In Thailand, I fasted from something different each day. This is part two of that week (go read part one first  if you haven’t already!)

09/20/2013—Fasting from sarcastic comments

As a person that has something sarcastic to say about 1 out of 5 times a phrase exits my mouth, I thought today would be difficult. It proved otherwise, however. For some reason, holding my tongue in situations where a sarcastic comment would have otherwise been made wasn’t too difficult. Yes, I did think of many quick comments I could have made, but I didn’t actually say them. Maybe because I had gotten used to thinking about what I was saying before I said things from previous days of fasting. Also, contrary to popular belief, not being sarcastic does not mean that you are no longer funny.

09/21/2013—Fasting from saying “No”

### Supplied information
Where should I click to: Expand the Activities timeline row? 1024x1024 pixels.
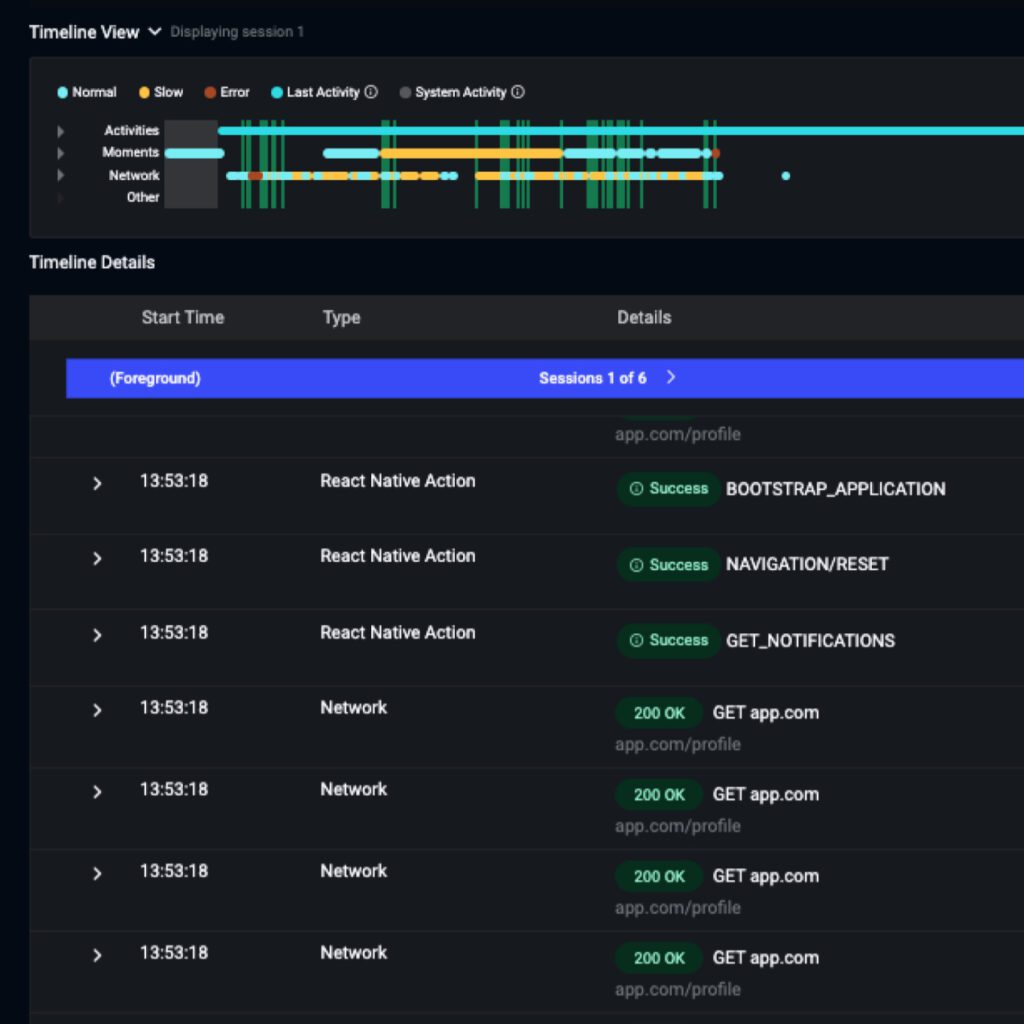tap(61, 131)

...

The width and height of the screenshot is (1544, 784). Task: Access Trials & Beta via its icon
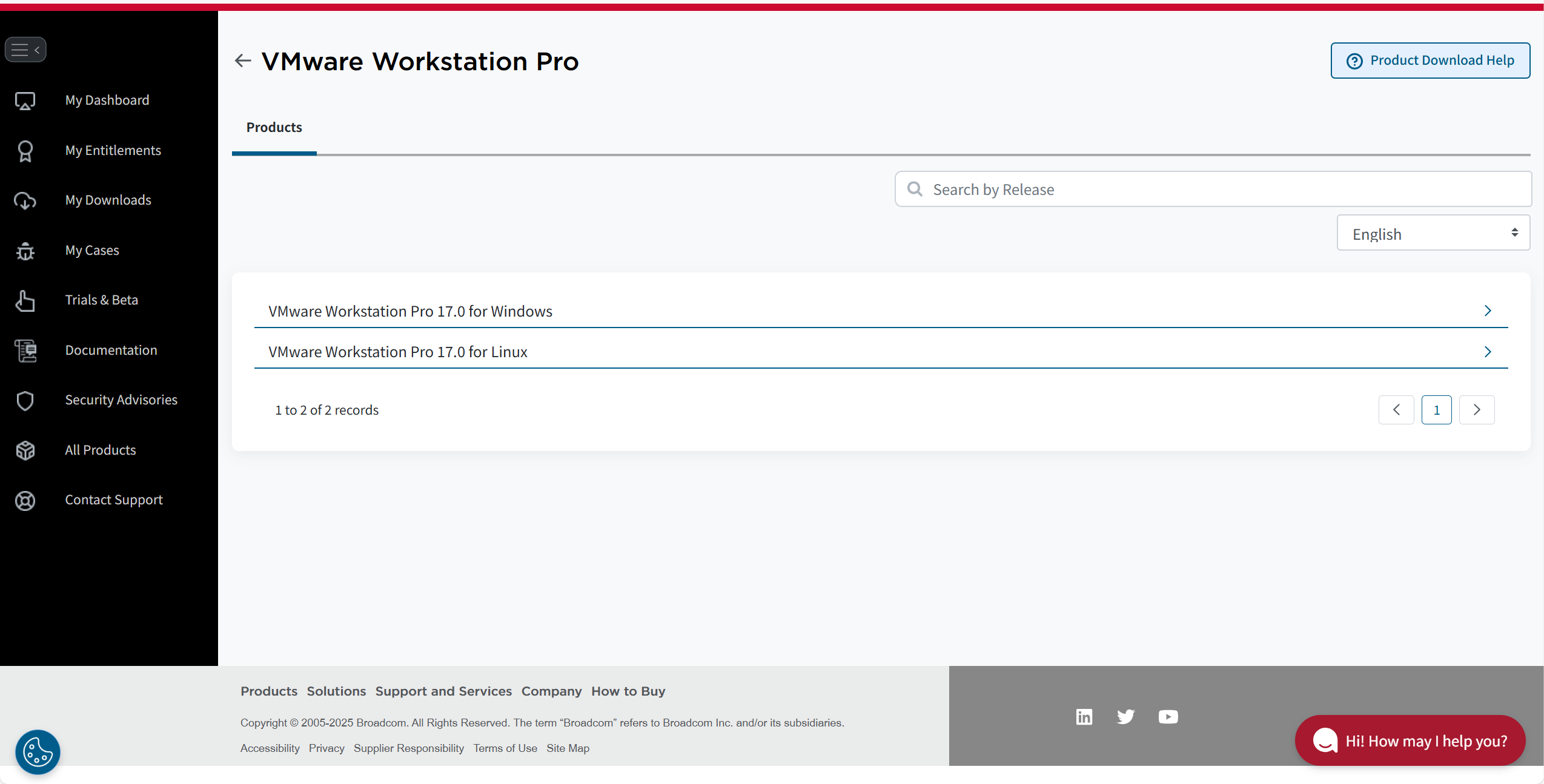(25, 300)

### Work to do
1/ Output the blog post word for word from "As a person" up to and including "no longer funny.".
2/ Answer these questions from the blog post:
(a) In what country did the writer fast from something different each day?
(b) How often does the writer say something sarcastic?
(c) What is the writer fasting from on 09/21/2013?
3/ Can you sum up the blog post in two sentences?

### Outputs in order
1/
As a person that has something sarcastic to say about 1 out of 5 times a phrase exits my mouth, I thought today would be difficult. It proved otherwise, however. For some reason, holding my tongue in situations where a sarcastic comment would have otherwise been made wasn’t too difficult. Yes, I did think of many quick comments I could have made, but I didn’t actually say them. Maybe because I had gotten used to thinking about what I was saying before I said things from previous days of fasting. Also, contrary to popular belief, not being sarcastic does not mean that you are no longer funny.

2/
(a) Thailand.
(b) About 1 out of 5 times a phrase leaves the writer's mouth.
(c) Saying "No".

3/ In Thailand, the writer fasted from something different each day, and on 09/20/2013 the fast was from sarcastic comments. The writer expected this to be difficult but found it wasn't, perhaps because earlier days of fasting had built the habit of thinking before speaking, and adds that not being sarcastic does not mean no longer being funny.